ASOs targeting exon 53 of dystrophin pre-mRNA on the Duchenne muscular dystrophy (DMD) gene alter pre-mRNA splicing by removing specific exons in the dystrophin mRNA during the splicing process. The ASO hides the exon splicing sites from the splicing machinery and restores the reading frame of the transcript. Examples are the FDA-approved phosphorodiamidate morpholino ASOs viltolarsen and golodirsen.

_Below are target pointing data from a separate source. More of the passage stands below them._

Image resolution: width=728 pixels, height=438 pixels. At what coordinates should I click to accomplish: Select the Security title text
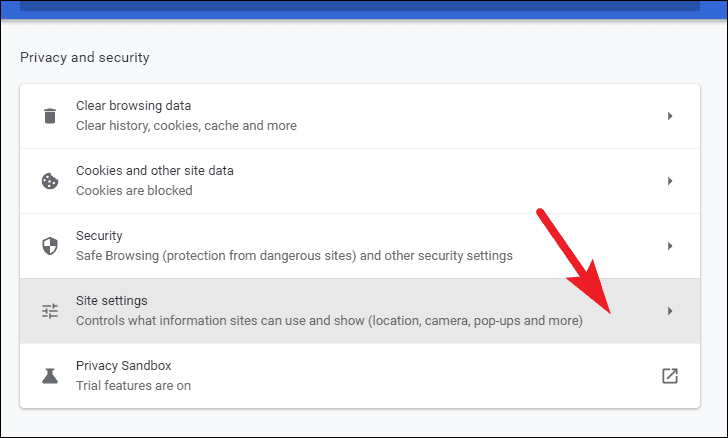point(99,236)
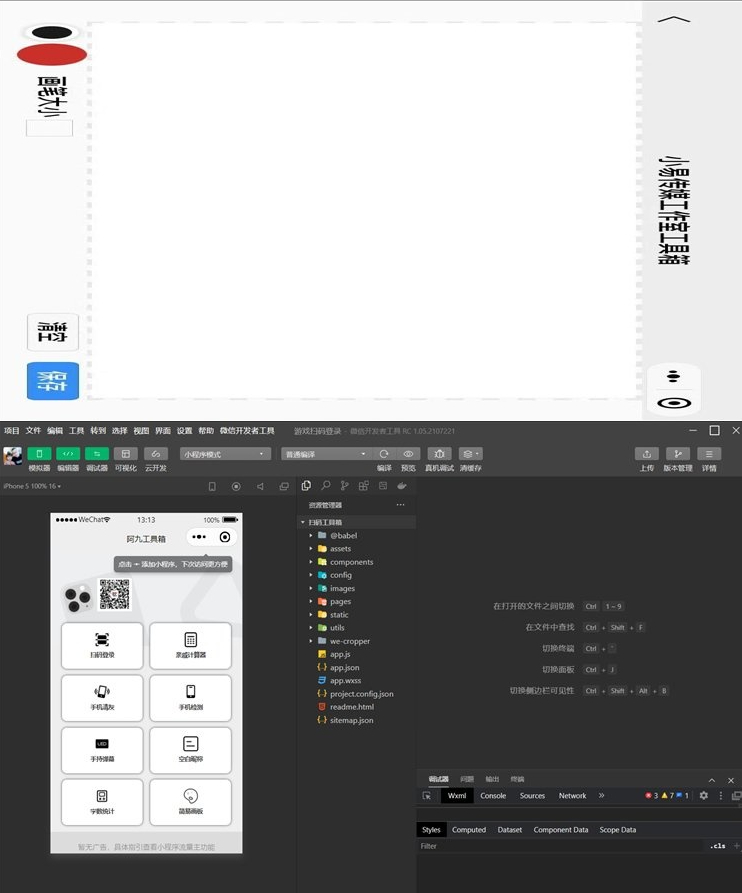The width and height of the screenshot is (742, 893).
Task: Click the preview eye icon
Action: (x=408, y=454)
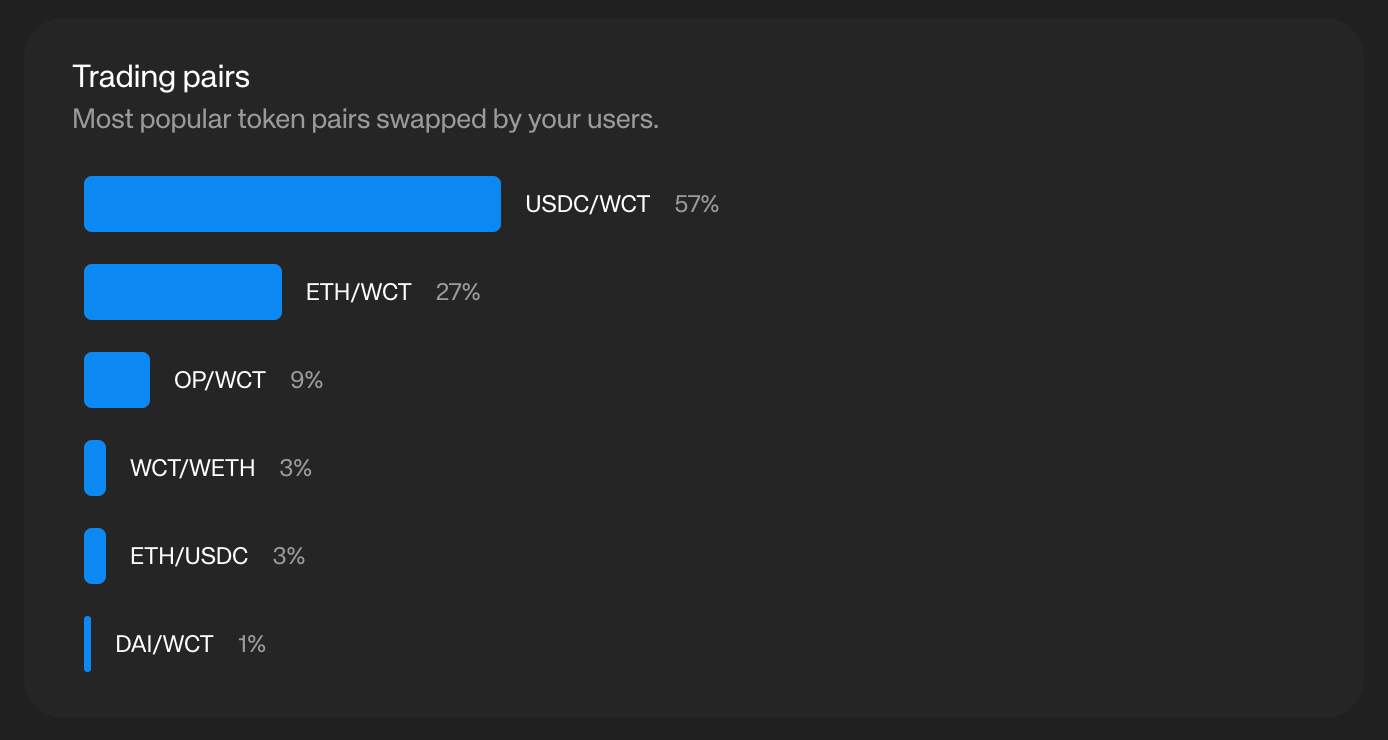Viewport: 1388px width, 740px height.
Task: Click the ETH/WCT blue bar
Action: click(183, 292)
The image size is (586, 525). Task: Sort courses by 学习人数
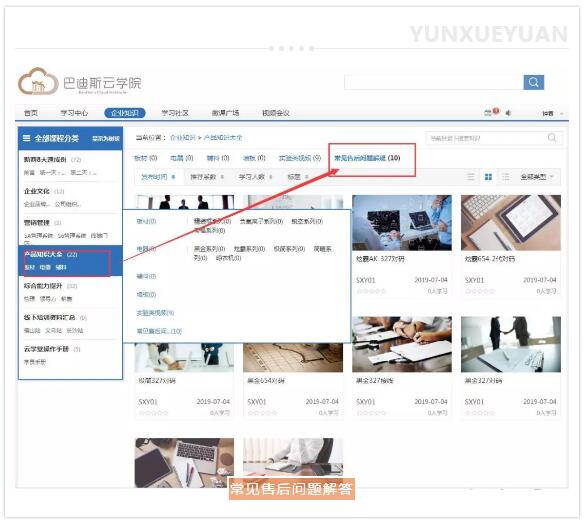[256, 177]
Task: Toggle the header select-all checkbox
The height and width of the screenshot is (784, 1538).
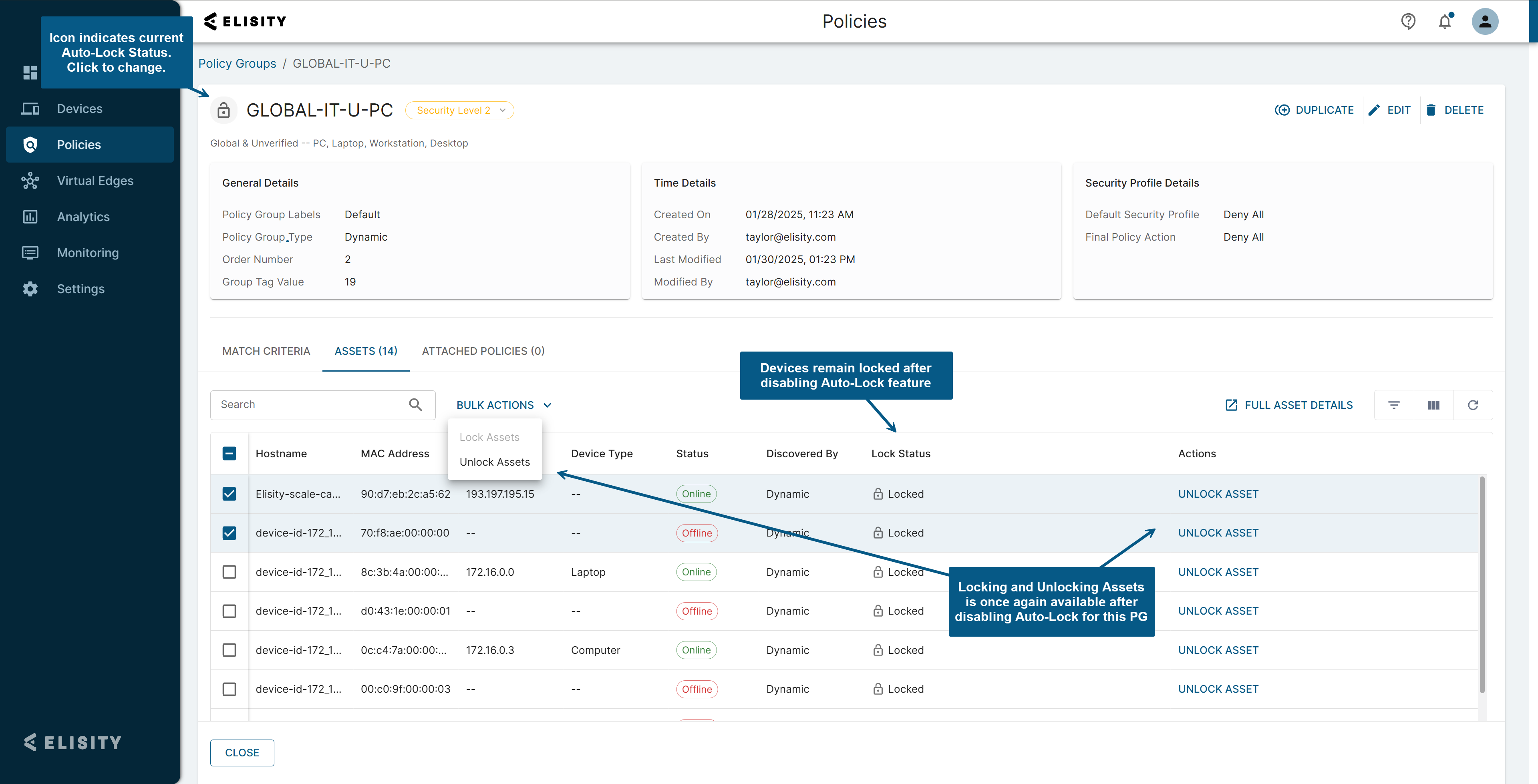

Duchenne muscular dystrophy is a severe muscle degenerative X-linked allelic disorder resulting in the absence of functional dystrophin. The human gene called dystrophin (DMD) spans 24 kb of genomic DNA with its 79 exons. It encodes dystrophin, a 427 kDa protein localized on the cytoplasmic side of the sarcolemma of skeletal and cardiac muscle fibers and the cortical/cerebellar synapses.
Utilizing polyclonal antibodies directed against fusion proteins that contained two distinct regions of the mDMD cDNA, Hoffman et al., in 1987, identified the protein product of human Duchenne muscular locus (DMD) and its mouse homolog (mDMD). A mutation disrupting the reading frame in the dystrophin gene results in the absence of the functioning protein. Non-randomly distributed deletions involving one or more exons are the most common mutations.
Exon skipping is a novel therapeutic approach to correct mutations in DMD patients and restore the proper expression of dystrophin. During the last decade, researchers investigated exon skipping ASOs as tools for the correction of missplicing diseases. ASOs can correct splicing defects through exon skipping.
ASOs targeting exon 53 of dystrophin pre-mRNA on the Duchenne muscular dystrophy (DMD) gene alter pre-mRNA splicing by removing specific exons in the dystrophin mRNA during the splicing process. The ASOS hides the exon spicing sites from the splicing machinery and restores the reading frame of the transcript. Examples are the FDA-approved phosphorodiamidate morpholino ASOs viltolarsen and golodirsen.
Figure 1: Extracellular membrane and cytoplasmic components of the dystrophin-glycoprotein complex (DGC), cardiac and skeletal muscle membrane specialization (Wiki Commons).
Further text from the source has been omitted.